**Directions**
Print each of the rows below word for word, changing nothing.

**Data to use**

══════════

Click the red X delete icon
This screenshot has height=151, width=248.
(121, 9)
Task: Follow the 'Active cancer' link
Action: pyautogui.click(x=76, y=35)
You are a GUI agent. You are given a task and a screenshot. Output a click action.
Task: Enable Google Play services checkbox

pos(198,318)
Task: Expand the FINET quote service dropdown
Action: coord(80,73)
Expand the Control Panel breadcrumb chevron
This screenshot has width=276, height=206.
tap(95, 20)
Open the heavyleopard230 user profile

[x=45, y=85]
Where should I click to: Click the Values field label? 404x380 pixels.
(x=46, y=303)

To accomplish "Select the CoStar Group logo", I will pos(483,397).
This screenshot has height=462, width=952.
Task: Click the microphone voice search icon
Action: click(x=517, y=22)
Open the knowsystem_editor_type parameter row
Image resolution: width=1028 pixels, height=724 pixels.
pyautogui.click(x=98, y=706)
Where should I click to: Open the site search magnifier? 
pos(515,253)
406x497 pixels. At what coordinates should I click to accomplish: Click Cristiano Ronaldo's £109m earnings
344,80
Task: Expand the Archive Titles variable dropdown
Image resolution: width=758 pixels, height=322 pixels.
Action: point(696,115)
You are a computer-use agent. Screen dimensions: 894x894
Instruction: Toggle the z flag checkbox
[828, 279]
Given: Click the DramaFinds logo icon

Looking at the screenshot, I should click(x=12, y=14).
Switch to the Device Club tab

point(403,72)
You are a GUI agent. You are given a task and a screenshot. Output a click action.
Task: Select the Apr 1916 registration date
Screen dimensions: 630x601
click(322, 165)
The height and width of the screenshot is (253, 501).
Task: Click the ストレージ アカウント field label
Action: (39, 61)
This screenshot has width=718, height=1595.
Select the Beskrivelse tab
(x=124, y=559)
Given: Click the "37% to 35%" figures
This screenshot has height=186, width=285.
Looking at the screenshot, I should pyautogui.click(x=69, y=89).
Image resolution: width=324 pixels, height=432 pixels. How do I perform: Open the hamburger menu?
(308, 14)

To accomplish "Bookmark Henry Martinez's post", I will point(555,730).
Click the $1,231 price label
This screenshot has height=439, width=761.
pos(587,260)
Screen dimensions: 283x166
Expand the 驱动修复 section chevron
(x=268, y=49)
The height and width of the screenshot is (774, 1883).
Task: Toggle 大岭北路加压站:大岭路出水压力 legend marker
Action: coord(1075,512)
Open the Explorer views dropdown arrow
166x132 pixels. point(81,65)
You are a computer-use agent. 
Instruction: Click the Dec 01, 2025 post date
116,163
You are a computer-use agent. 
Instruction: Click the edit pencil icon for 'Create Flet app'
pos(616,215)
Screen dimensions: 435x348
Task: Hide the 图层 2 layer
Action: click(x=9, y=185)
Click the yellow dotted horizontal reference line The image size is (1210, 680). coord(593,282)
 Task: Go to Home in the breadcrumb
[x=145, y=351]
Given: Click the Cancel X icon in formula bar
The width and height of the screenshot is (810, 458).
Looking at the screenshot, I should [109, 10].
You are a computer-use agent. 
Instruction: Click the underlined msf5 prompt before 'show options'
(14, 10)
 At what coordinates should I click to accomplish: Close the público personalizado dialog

══════════

**Output below**
Click the red X delete icon
This screenshot has height=151, width=248.
(121, 9)
Task: Follow the 'Active cancer' link
Action: pyautogui.click(x=76, y=35)
You are a GUI agent. You are given a task and a screenshot. Output a click action.
Task: Enable Google Play services checkbox

pos(198,318)
Task: Expand the FINET quote service dropdown
Action: coord(80,73)
Expand the Control Panel breadcrumb chevron
This screenshot has width=276, height=206.
tap(95, 20)
Open the heavyleopard230 user profile

[x=45, y=85]
Where should I click to: Click the Values field label? 404x380 pixels.
(x=46, y=303)

To accomplish "Select the CoStar Group logo", I will pos(483,397).
This screenshot has height=462, width=952.
Task: Click the microphone voice search icon
Action: click(x=517, y=22)
Open the knowsystem_editor_type parameter row
Image resolution: width=1028 pixels, height=724 pixels.
pyautogui.click(x=98, y=706)
Where should I click to: Open the site search magnifier? 
pos(515,253)
406x497 pixels. At what coordinates should I click to accomplish: Click Cristiano Ronaldo's £109m earnings
344,80
Task: Expand the Archive Titles variable dropdown
Image resolution: width=758 pixels, height=322 pixels.
Action: point(696,115)
You are a computer-use agent. Screen dimensions: 894x894
Instruction: Toggle the z flag checkbox
[828, 279]
Given: Click the DramaFinds logo icon

Looking at the screenshot, I should click(x=12, y=14).
Switch to the Device Club tab

point(403,72)
You are a GUI agent. You are given a task and a screenshot. Output a click action.
Task: Select the Apr 1916 registration date
Screen dimensions: 630x601
click(322, 165)
The height and width of the screenshot is (253, 501).
Task: Click the ストレージ アカウント field label
Action: (39, 61)
This screenshot has width=718, height=1595.
Select the Beskrivelse tab
(x=124, y=559)
Given: Click the "37% to 35%" figures
This screenshot has height=186, width=285.
Looking at the screenshot, I should pyautogui.click(x=69, y=89).
Image resolution: width=324 pixels, height=432 pixels. How do I perform: Open the hamburger menu?
(308, 14)

To accomplish "Bookmark Henry Martinez's post", I will point(555,730).
Click the $1,231 price label
This screenshot has height=439, width=761.
pos(587,260)
Screen dimensions: 283x166
Expand the 驱动修复 section chevron
(x=268, y=49)
The height and width of the screenshot is (774, 1883).
Task: Toggle 大岭北路加压站:大岭路出水压力 legend marker
Action: coord(1075,512)
Open the Explorer views dropdown arrow
166x132 pixels. point(81,65)
You are a computer-use agent. 
Instruction: Click the Dec 01, 2025 post date
116,163
You are a computer-use agent. 
Instruction: Click the edit pencil icon for 'Create Flet app'
pos(616,215)
Screen dimensions: 435x348
Task: Hide the 图层 2 layer
Action: click(x=9, y=185)
Click the yellow dotted horizontal reference line The image size is (1210, 680). coord(593,282)
 Task: Go to Home in the breadcrumb
[x=145, y=351]
Given: Click the Cancel X icon in formula bar
The width and height of the screenshot is (810, 458).
Looking at the screenshot, I should [109, 10].
You are a computer-use agent. 
Instruction: Click the underlined msf5 prompt before 'show options'
(14, 10)
 At what coordinates should I click to accomplish: Close the público personalizado dialog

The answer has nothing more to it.